REQUIRED WORK: Could you filter the records below and return each line that holds "toolbar"?

RECORDS SHOWN:

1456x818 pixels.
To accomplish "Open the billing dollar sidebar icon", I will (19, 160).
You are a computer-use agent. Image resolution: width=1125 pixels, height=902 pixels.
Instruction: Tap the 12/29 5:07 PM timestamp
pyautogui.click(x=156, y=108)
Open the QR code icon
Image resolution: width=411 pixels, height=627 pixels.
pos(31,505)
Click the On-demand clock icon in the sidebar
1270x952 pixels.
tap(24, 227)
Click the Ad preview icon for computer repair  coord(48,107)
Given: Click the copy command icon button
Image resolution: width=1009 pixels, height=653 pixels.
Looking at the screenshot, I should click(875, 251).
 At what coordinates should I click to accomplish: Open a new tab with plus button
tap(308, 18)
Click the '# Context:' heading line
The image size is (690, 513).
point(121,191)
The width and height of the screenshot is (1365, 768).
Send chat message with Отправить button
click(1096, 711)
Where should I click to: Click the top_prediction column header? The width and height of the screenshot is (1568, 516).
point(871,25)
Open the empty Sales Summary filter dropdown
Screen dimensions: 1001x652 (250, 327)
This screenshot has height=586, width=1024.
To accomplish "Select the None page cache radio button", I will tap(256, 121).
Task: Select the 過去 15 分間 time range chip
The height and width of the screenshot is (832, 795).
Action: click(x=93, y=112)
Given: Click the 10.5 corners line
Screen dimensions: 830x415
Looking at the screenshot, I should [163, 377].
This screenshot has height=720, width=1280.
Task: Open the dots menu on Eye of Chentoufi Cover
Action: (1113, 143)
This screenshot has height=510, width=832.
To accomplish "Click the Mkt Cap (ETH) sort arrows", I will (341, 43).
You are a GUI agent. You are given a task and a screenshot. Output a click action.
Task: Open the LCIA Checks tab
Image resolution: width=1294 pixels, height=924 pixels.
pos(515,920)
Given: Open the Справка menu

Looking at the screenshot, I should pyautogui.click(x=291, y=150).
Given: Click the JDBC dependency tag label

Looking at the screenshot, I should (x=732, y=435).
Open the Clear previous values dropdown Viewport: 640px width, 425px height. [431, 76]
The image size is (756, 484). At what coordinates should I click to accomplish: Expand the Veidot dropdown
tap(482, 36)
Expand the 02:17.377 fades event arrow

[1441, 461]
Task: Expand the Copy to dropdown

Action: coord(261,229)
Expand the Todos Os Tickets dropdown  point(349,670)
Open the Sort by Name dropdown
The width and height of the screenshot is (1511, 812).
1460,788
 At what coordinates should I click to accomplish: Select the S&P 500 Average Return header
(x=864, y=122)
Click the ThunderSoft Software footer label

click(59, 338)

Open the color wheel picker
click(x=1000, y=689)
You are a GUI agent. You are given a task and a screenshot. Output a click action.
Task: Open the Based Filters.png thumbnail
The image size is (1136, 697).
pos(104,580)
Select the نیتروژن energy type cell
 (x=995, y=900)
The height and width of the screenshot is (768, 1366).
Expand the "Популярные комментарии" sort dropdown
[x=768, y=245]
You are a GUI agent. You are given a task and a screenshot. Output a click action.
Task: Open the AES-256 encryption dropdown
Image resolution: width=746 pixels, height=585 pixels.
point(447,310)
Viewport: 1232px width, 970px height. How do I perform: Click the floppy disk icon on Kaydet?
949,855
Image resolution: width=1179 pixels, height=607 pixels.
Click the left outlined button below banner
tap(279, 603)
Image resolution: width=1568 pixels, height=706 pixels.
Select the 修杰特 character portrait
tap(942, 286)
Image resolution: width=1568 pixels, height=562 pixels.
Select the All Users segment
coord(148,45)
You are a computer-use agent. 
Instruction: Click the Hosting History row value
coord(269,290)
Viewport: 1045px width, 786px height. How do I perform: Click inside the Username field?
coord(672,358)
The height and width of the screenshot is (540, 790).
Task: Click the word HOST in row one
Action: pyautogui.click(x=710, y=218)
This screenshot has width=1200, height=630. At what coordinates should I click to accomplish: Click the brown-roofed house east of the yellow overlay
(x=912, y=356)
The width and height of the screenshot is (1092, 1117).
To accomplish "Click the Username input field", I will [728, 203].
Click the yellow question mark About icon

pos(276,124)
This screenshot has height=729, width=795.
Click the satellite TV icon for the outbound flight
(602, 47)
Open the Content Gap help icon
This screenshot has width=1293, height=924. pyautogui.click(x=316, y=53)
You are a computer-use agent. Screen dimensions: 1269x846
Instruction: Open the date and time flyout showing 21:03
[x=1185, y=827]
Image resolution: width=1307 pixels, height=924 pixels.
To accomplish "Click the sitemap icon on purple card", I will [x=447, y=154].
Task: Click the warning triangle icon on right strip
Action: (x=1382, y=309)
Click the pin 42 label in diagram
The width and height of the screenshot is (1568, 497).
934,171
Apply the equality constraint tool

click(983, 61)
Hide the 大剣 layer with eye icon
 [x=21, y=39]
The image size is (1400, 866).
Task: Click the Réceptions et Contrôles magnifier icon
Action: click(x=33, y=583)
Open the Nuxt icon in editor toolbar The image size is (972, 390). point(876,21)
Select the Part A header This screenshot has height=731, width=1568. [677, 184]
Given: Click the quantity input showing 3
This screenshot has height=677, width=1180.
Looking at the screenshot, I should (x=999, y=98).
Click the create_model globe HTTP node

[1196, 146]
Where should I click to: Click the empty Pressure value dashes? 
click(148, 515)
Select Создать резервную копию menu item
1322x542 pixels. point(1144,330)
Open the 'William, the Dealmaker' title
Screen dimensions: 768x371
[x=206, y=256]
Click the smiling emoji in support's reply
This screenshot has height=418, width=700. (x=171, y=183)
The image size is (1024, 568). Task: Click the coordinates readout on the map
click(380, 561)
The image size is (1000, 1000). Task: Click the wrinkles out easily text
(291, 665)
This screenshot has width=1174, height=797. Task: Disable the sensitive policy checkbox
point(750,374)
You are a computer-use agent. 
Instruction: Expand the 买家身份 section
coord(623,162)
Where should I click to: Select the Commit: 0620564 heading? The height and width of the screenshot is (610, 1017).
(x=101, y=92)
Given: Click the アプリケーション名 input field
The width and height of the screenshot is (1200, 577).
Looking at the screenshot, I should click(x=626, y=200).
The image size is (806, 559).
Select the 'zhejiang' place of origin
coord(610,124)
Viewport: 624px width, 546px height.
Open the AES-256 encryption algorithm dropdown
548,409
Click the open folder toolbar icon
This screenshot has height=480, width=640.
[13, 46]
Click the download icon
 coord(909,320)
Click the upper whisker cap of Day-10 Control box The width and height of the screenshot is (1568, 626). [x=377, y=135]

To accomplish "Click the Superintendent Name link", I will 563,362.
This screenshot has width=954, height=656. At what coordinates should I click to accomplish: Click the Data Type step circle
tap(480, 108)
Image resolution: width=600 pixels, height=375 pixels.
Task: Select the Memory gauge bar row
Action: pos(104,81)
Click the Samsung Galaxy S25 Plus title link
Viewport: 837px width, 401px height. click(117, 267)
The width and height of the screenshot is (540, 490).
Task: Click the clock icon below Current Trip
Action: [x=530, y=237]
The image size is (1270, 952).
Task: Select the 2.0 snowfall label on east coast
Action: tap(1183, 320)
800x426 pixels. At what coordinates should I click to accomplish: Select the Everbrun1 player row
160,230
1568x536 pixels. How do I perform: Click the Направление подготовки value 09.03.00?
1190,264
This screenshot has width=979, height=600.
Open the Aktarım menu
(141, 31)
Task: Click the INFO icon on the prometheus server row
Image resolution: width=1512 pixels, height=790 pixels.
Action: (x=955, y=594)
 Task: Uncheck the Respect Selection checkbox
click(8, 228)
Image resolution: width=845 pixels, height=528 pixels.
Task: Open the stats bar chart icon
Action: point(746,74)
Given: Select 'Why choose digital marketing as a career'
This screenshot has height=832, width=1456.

RESPONSE BOX:
Open the Nuxt icon in editor toolbar The image size is (972, 390). point(876,21)
Click the open folder toolbar icon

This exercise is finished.